Memories are made of this
Incognito – The Bush Theatre, booking until 21 June 2014
What separates humans from the rest of the animal world? Whilst we have many evolutionary advantages it is surely the way our brain evolved its extraordinary capacity to retain and recall information to such a complex degree that makes human fundamentally different from other animals.
Genetically it may be our DNA that determines that we are biologically human but is it not our memories that are essential in creating personality – in essence what turns a ‘human’ into a ‘person’. Without memories we can be biologically human and be expected to treated as such, but if we lose all sense of our memory and the associated ability to make the connections to identify with our past, can we still be thought of as the same person as we were before?
This argument is a modern conception of the Humean idea of the self. We are made up of instances, of individual perceptions, and it is the continuous linkage that creates the self. Without this ability to tap into these experiences, to recall them, do we retain the same self?

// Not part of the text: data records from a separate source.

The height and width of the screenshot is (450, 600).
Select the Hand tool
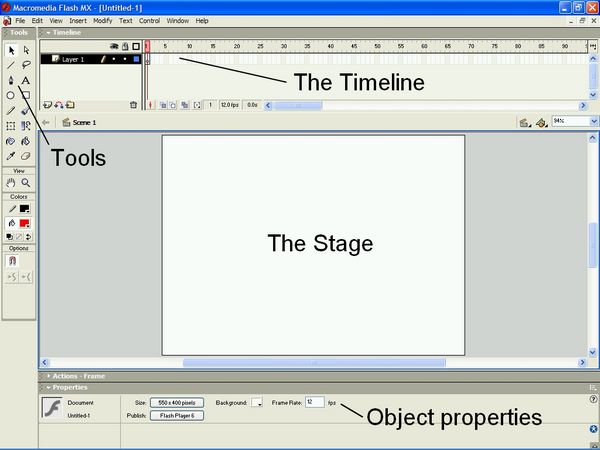pyautogui.click(x=11, y=183)
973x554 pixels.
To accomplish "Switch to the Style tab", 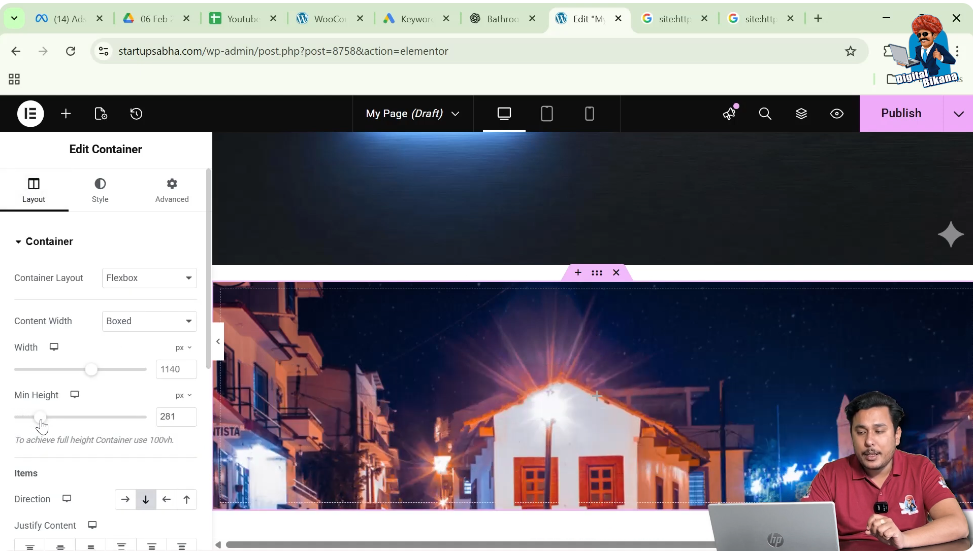I will [100, 190].
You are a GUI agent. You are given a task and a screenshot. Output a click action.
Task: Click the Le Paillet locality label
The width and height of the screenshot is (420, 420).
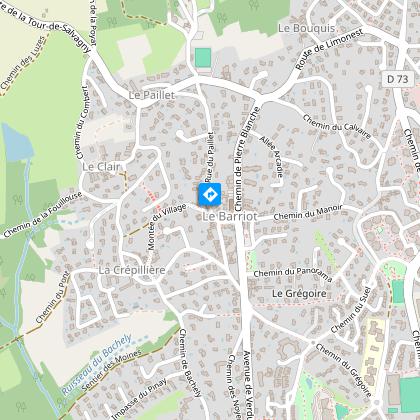point(152,95)
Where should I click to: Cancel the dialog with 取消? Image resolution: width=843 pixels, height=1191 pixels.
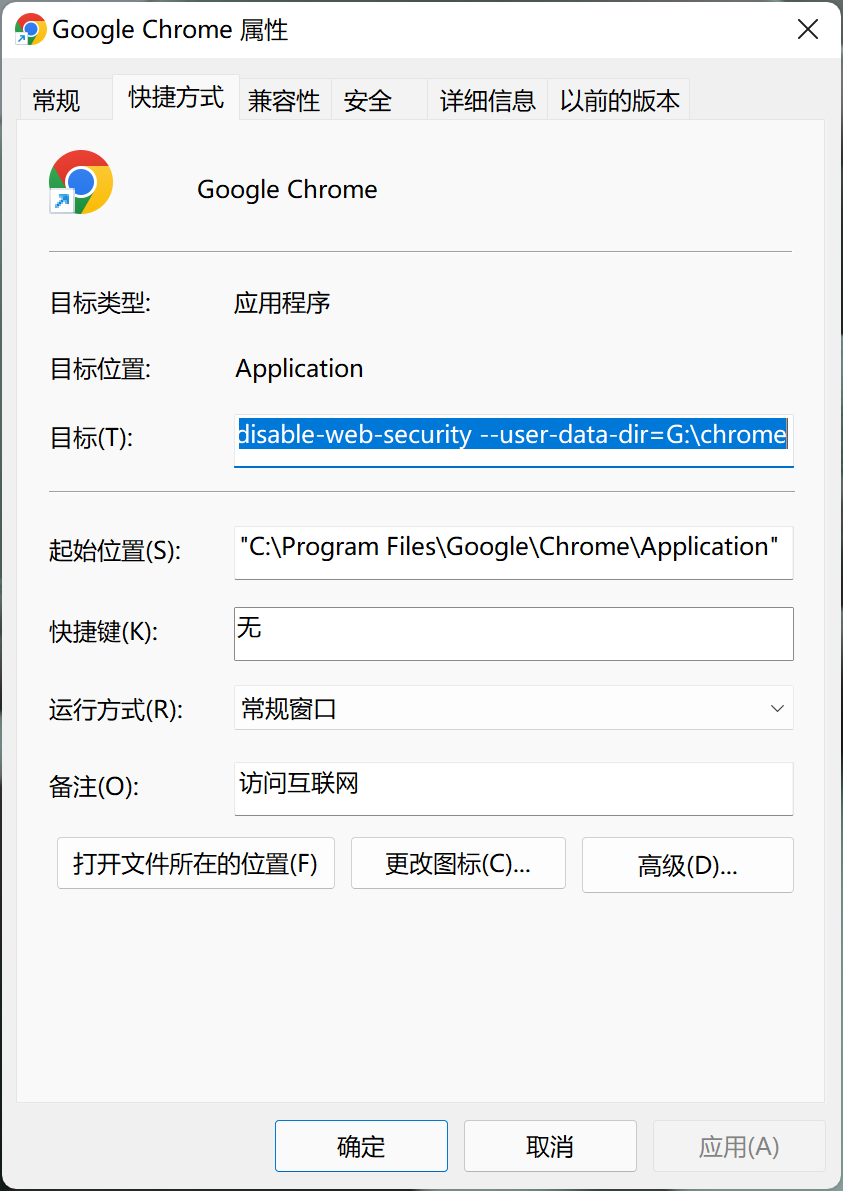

Part of the problem with answering these questions is that, compared to our other organs, we know laughably little about the brain and how it functions. Neurologists may claim, with assured prognoses, that x image or y area tells us that a person is a serial killer or understands a joke, but this is all inference. We do not know how it works in practice, we cannot say with certainty what is in a brain that makes one person a genius and another a fool.
This is the starting point for Nick Payne’s latest play, Incognito. Payne takes the remarkable story of Einstein’s brain and uses it to frame a complex, demanding but ultimately satisfying investigation into the fragility of humans, both as physical objects and emotional beings.